Not always the way we'd want it to be sure, but at least their decisions were intellectually defensible (with the glaring exception of Bush v. Gore of course) and predictable to most legal observers.  And since the rabid Wingnuts on the 4th and elsewhere knew the Supreme Court was looking over their collective shoulders; they had a tendency to behave better, since being reversed always makes judge look bad and hurts their chances of getting a call-up to the Show one day.  So by and large they toed the line and tried not to stray too far afeild.


In about 5 hours we will learn whether that will remain true any longer.  The man most of us wouldn't trust to nominate the milk monitor in a 2nd grade classroom gets his shot at what has become the single most important chair in Washington.   Depending on what happens tonight, and how we respond to it, our world could be forever changed.
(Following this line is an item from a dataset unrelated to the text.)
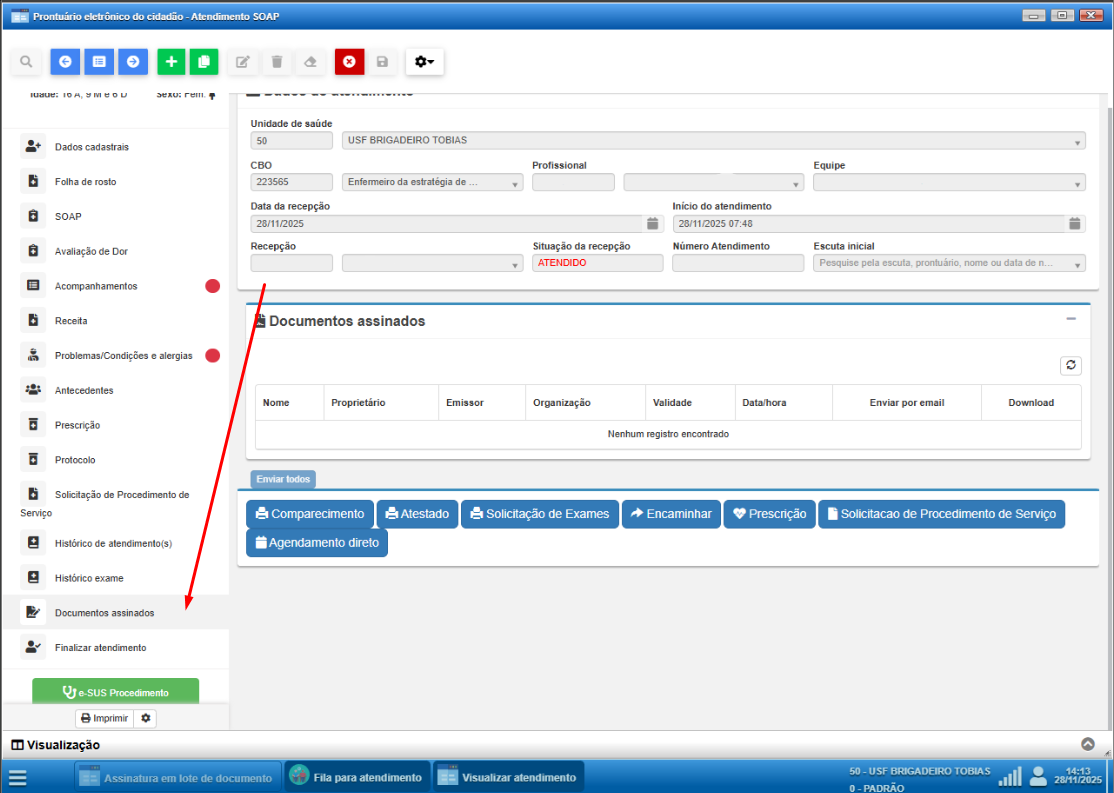Click the magnifier search toolbar icon

pos(26,62)
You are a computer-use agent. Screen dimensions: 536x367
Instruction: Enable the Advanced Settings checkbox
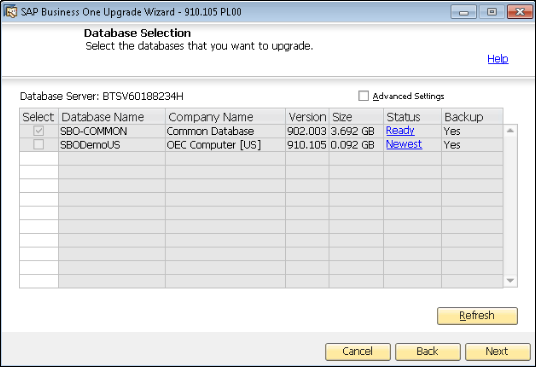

With the wrong person on the Big Bench, it could become open season in the circuits.


I don't know about you, but I don't want to live in an America where the president has the power to disappear anyone he wants.  I don't want to live in a country where citizens can be held forever and never charged with a crime.  And I certainly don't want to live in a world where my only protection against abuses by my government is their word that they'll behave themselves.


Right now the only thing standing between us and that world is a 5-4 majority of a nine member court.  And starting tonight, the process of changing that majority begins.  This is NOT a fight we can afford to lose.